No doubt, the Sixers will have their hands full, as their head coach acknowledged Friday.
“I’ve always said about great scorers, if you could slow them down that easy, they wouldn’t be great scorers,” Doc Rivers said.
But Young will also have his hands full at the Wells Fargo Center. Not just because of his swagger and his style. The third-year guard has another critical element of your classic playoff villain. He’s got the face.
Think about it. Barnaby. Dudley. Shockey. Stevens. Jonathan Sanchez. Put Young in that lineup and he’d fit right in. There’s a Snidely Whiplash element present in each of them, a cartoonish sinister quality just begging for caricature.
Combine all of these things and you’ve got the potential for the birth of a new antihero.

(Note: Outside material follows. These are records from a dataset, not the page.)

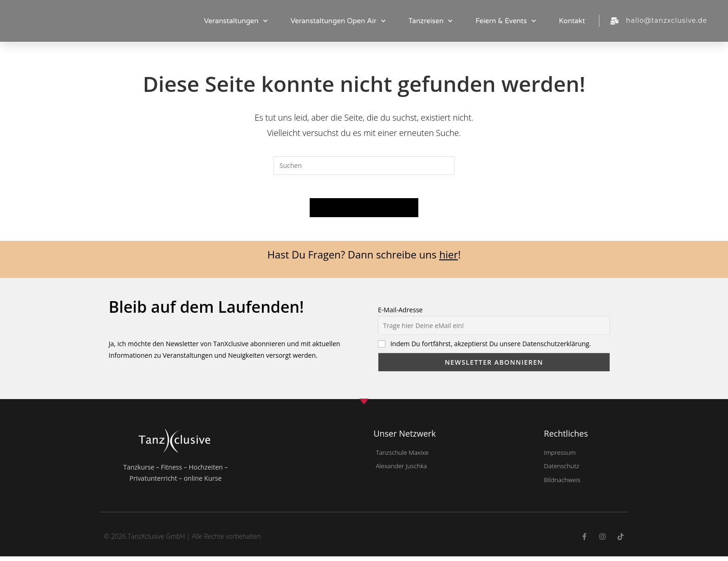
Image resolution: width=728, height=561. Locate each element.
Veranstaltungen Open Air (338, 21)
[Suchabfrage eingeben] (364, 166)
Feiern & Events (505, 21)
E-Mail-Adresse (400, 315)
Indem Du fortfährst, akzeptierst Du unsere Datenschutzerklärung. (491, 348)
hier (448, 259)
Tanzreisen (430, 21)
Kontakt (572, 21)
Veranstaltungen (235, 21)
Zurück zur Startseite (364, 213)
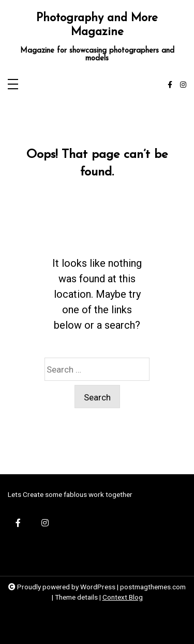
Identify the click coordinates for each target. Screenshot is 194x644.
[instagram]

“I love it,” said Dwight Howard, who has spent most of the season egging on the crowd from the bench. “I think the going back and forth with the fans, having a good time, it’s entertainment. This is why the fans are back. They want to see a good show. Him playing, him going at the crowd – but now we got the Philly crowd. And you know what time it is, Philly.”
Get your popcorn ready. Just don’t throw it.